In full and without edits, write out the data that follows.

---------- Data to examine ----------

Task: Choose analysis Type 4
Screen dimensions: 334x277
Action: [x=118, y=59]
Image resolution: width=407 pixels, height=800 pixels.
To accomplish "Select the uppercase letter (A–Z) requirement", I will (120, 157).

----------

Answer to this task »
Task: Choose analysis Type 4
Screen dimensions: 334x277
Action: [x=118, y=59]
Image resolution: width=407 pixels, height=800 pixels.
To accomplish "Select the uppercase letter (A–Z) requirement", I will (120, 157).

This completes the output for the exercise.